Depuis une dizaine d'années, les ministères de la Défense et du Tourisme s'associent pour promouvoir le tourisme de mémoire, sans oublier ses retombées économiques et son impact sur l'aménagement du territoire, d'autant plus précieux que les sites concernés, surtout dans le nord et l'est de la France, se situent souvent dans des zones à faible attrait touristique.

Pour mettre en valeur ce patrimoine, le ministère de la Défense a retenu sept "territoires de mémoire" dans lesquels tous les sites ont été recensés et des itinéraires intitulés "chemins de mémoire" tracés à l'intention des visiteurs.

Ces chemins sont organisés autour de quatre thématiques : les fortifications du XVIe au XXe siècles (de Vauban au Mur de l'Atlantique en passant par la ligne Maginot), et les trois conflits de 1870, 1914-1918 et 1939-1945.

Certaines régions comme la Picardie, le Nord-Pas-de-Calais, la Champagne-Ardenne ou la Normandie sont très actives en la matière, et l'Etat encourage les partenariats entre collectivités locales et acteurs privés.

L'utilisation des technologies de l'information et la communication constituent un élément déterminant de cette politique, avec en tête de pont le site internet "chemins de mémoire" (www.cheminsdemémoire.gouv.fr) qui a vu son succès aller croissant depuis son ouverture presque confidentielle en juin 2004.

Ce portail destiné aux particuliers et aux professionnels du tourisme affiche aujourd'hui 1,5 million de pages vues par an, avec une clientèle souvent jeune et étrangère, à la recherche d'une mémoire partagée et de valeurs de paix universelles.

45% DE FRÉQUENTATION ÉTRANGÈRE

A l'approche du centenaire de 1914-1918, la filière fait ses comptes et se mobilise. Les premières Assises du tourisme de mémoire se sont tenues en mai au Sénat, l'occasion pour tous les acteurs de se rencontrer et de coordonner leurs efforts.
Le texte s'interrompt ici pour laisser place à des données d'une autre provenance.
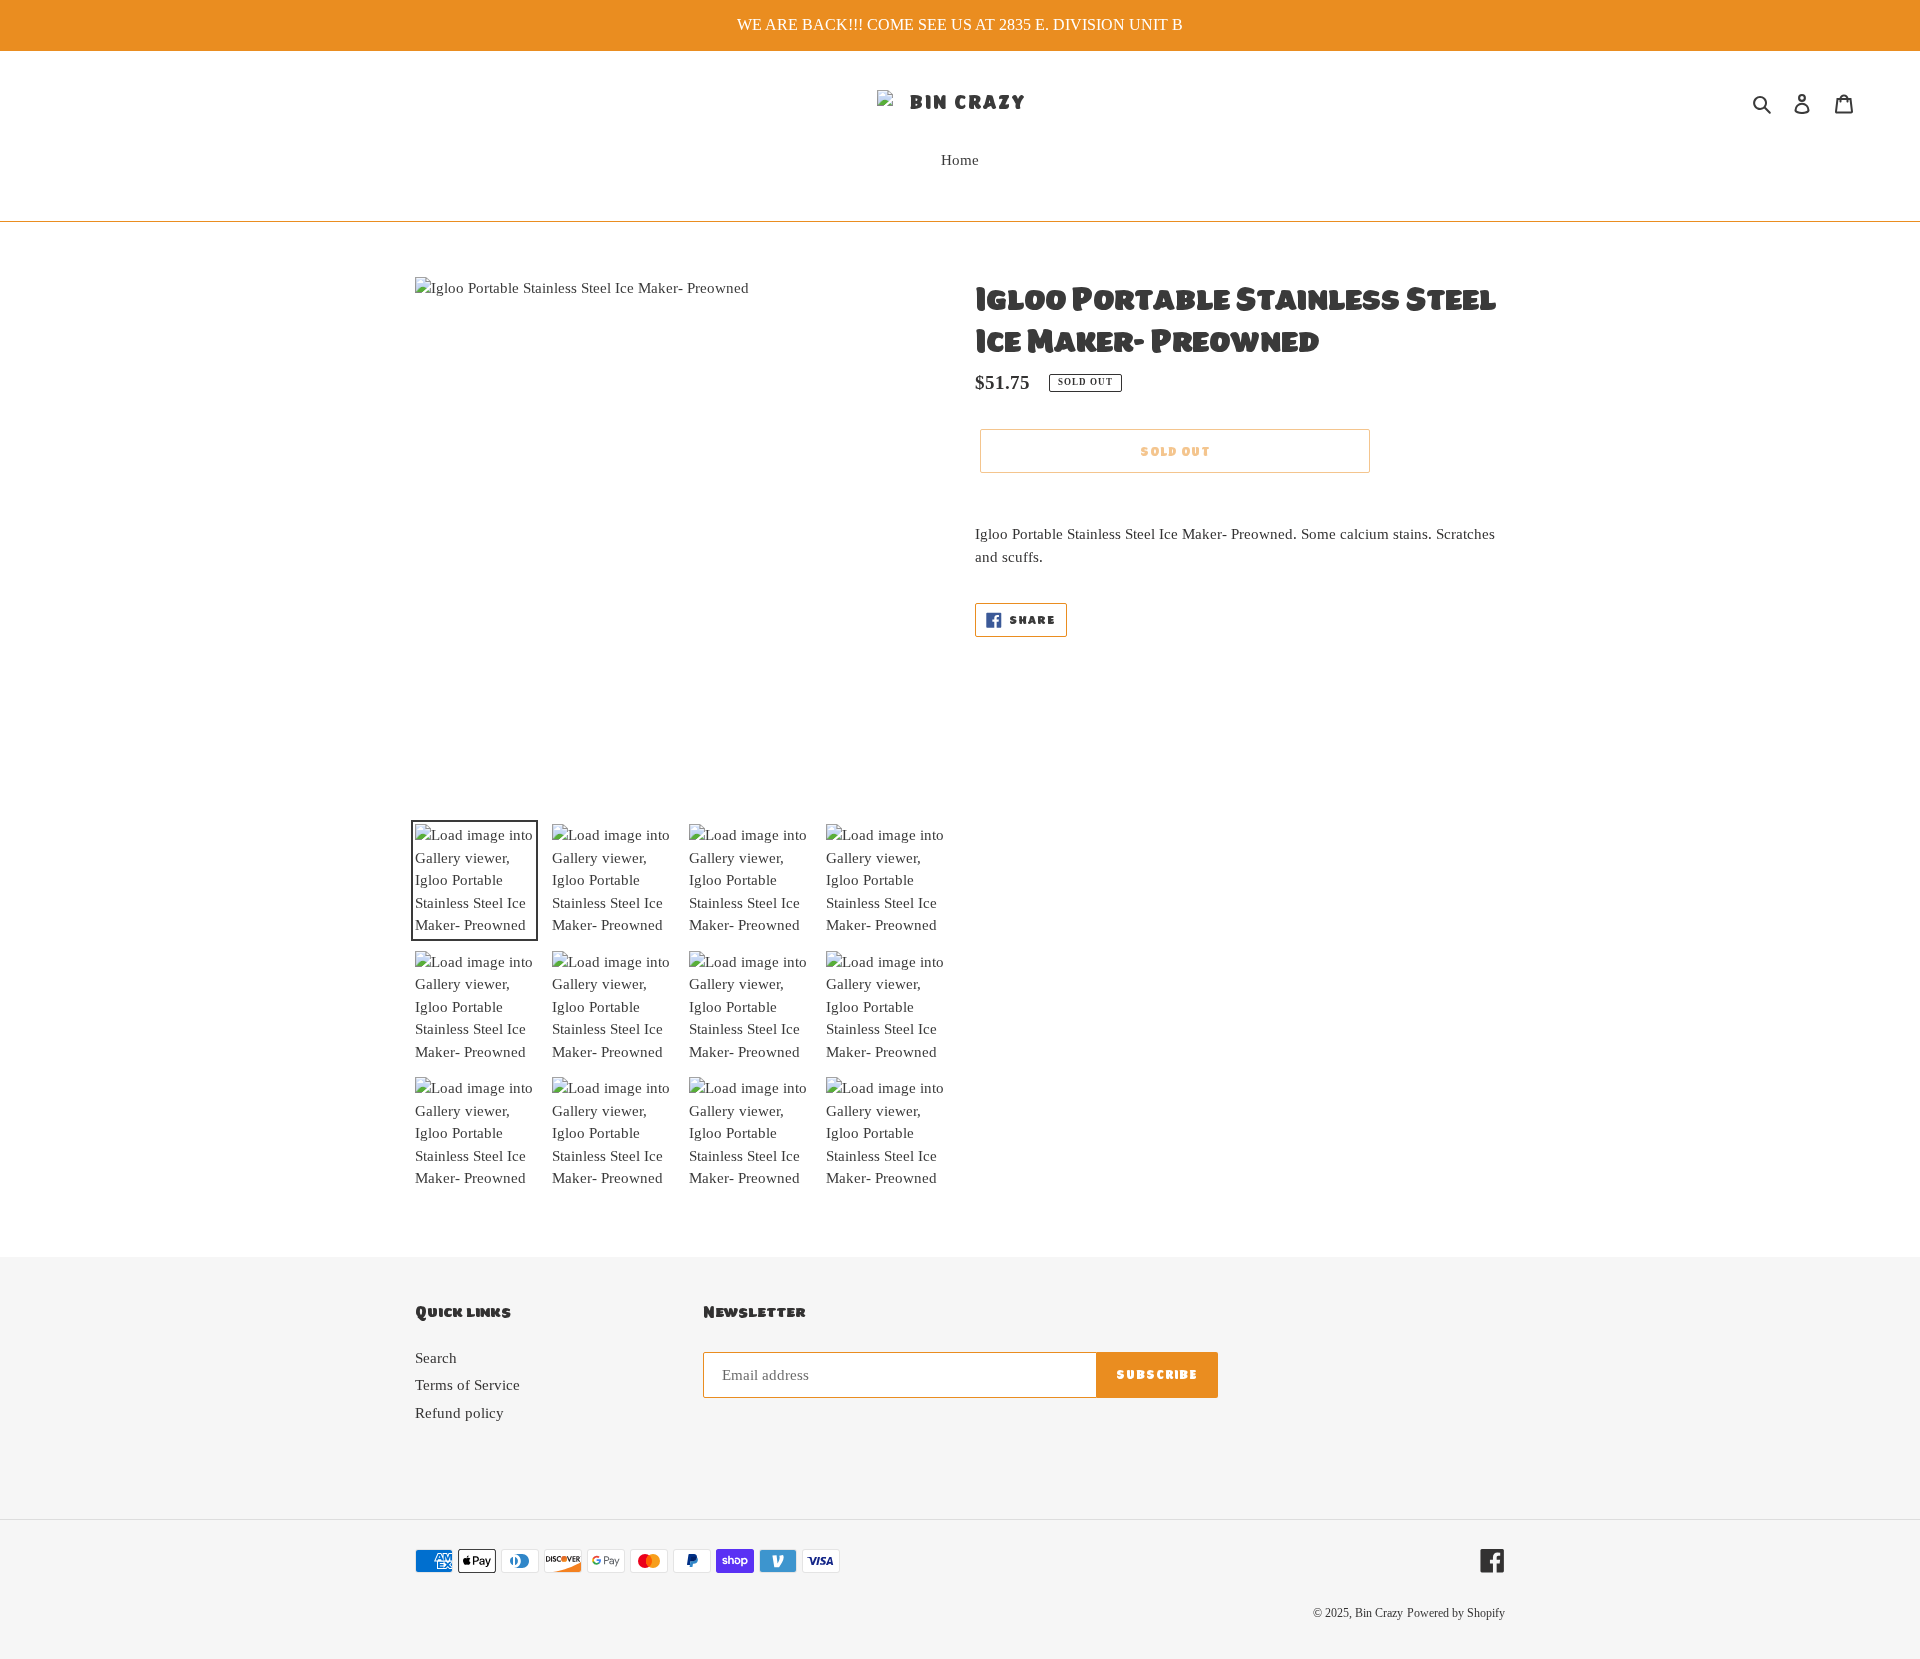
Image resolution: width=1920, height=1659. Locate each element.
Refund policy (459, 1413)
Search (436, 1358)
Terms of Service (467, 1385)
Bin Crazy (1379, 1613)
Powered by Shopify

Selon une étude du cabinet Traces TPI commandée par le gouvernement et publiée à cette occasion, les sites mémoriels marchands, c'est-à-dire à entrée payante ou disposant de services annexes payants (boutique, restauration, séminaires), ont enregistré 6,2 millions d'entrées en 2010 pour un chiffre d'affaires total de 45 millions d'euros.

En tête du classement, le Musée de l'armée aux Invalides a reçu 1,2 million de visites, devant deux sites normands, le Mémorial de la Paix de Caen (375.000 visites) et le Musée du débarquement d'Arromanches (330.000), lui-même talonné par le musée Arromanches 360 (235.000).

La clientèle étrangère a représenté 45% de la fréquentation totale, provenant pour l'essentiel de Grande-Bretagne, d'Allemagne, de Belgique, des Pays-Bas et des Etats-Unis. Soixante pour cent des visites ont été le fait de particuliers ; les scolaires ont représenté 24% des entrées et les militaires ou anciens combattants 4%.

L'enquête a porté sur 155 sites mémoriels payants et disposant de données de fréquentation. Ils représentent moins de 20% de l'offre totale mais, signe de leur dynamisme, 80% d'entre eux ont ouvert après 1980, dont 25% dans les années 2000.

Dernier en date, le Musée de la Grande Guerre du Pays de Meaux réunit 50.000 pièces provenant pour l'essentiel d'une impressionnante collection rassemblée depuis 40 ans par Jean-Pierre Verney, photographe autodidacte devenu un spécialiste reconnu de la Première Guerre mondiale.

Ouvert l'année même de la disparition du dernier combattant connu de 14-18, le Britannique Claude Choules décédé en Australie le 4 mai dernier, ce musée véhicule un message humaniste et universel, à l'image des uniformes des 35 nations belligérantes réunis dans une même salle.

"L'inauguration sera le coup d'envoi de la préparation du centenaire", promet Jean-François Copé, le maire de Meaux, à l'origine du projet.